• [Task inputs]
** Begin **

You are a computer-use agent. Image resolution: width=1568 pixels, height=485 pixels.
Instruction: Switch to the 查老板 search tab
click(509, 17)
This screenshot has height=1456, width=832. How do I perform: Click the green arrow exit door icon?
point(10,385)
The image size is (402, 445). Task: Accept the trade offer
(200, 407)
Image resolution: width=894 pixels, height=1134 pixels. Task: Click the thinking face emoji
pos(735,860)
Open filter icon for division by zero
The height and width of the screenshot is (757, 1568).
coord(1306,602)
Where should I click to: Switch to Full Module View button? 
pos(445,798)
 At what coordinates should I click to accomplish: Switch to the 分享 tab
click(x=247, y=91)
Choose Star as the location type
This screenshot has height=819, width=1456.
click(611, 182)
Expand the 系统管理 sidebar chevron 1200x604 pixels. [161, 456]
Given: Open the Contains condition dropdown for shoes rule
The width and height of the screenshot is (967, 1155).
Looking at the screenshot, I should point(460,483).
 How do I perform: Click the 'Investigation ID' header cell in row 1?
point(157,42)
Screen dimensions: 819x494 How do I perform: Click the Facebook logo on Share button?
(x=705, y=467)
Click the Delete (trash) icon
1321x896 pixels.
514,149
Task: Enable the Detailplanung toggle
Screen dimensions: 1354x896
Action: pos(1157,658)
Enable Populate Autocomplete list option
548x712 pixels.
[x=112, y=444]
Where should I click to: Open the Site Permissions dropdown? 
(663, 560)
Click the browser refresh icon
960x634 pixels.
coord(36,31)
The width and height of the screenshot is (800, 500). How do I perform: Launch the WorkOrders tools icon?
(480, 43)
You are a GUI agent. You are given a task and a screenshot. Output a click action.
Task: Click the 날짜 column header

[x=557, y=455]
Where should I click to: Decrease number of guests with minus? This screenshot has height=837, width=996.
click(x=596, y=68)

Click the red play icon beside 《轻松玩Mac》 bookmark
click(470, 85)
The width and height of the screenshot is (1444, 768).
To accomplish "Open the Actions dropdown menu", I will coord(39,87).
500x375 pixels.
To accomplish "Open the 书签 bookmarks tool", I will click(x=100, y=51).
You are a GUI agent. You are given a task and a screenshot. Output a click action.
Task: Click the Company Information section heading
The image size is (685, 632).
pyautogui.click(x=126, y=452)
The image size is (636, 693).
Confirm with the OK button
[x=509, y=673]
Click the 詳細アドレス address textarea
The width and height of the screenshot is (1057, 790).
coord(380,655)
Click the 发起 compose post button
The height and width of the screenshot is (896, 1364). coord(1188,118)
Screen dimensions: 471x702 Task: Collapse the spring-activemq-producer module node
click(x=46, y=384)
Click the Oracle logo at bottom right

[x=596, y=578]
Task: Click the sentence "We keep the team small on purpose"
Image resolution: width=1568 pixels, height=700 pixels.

** End **

• [Challenge]
Copy out the rows above from the line with "At what coordinates" through the line with "point(157,42)", both lines included, without changing anything.

• [Answer in full]
 At what coordinates should I click to accomplish: Switch to the 分享 tab
click(x=247, y=91)
Choose Star as the location type
This screenshot has height=819, width=1456.
click(611, 182)
Expand the 系统管理 sidebar chevron 1200x604 pixels. [161, 456]
Given: Open the Contains condition dropdown for shoes rule
The width and height of the screenshot is (967, 1155).
Looking at the screenshot, I should point(460,483).
 How do I perform: Click the 'Investigation ID' header cell in row 1?
point(157,42)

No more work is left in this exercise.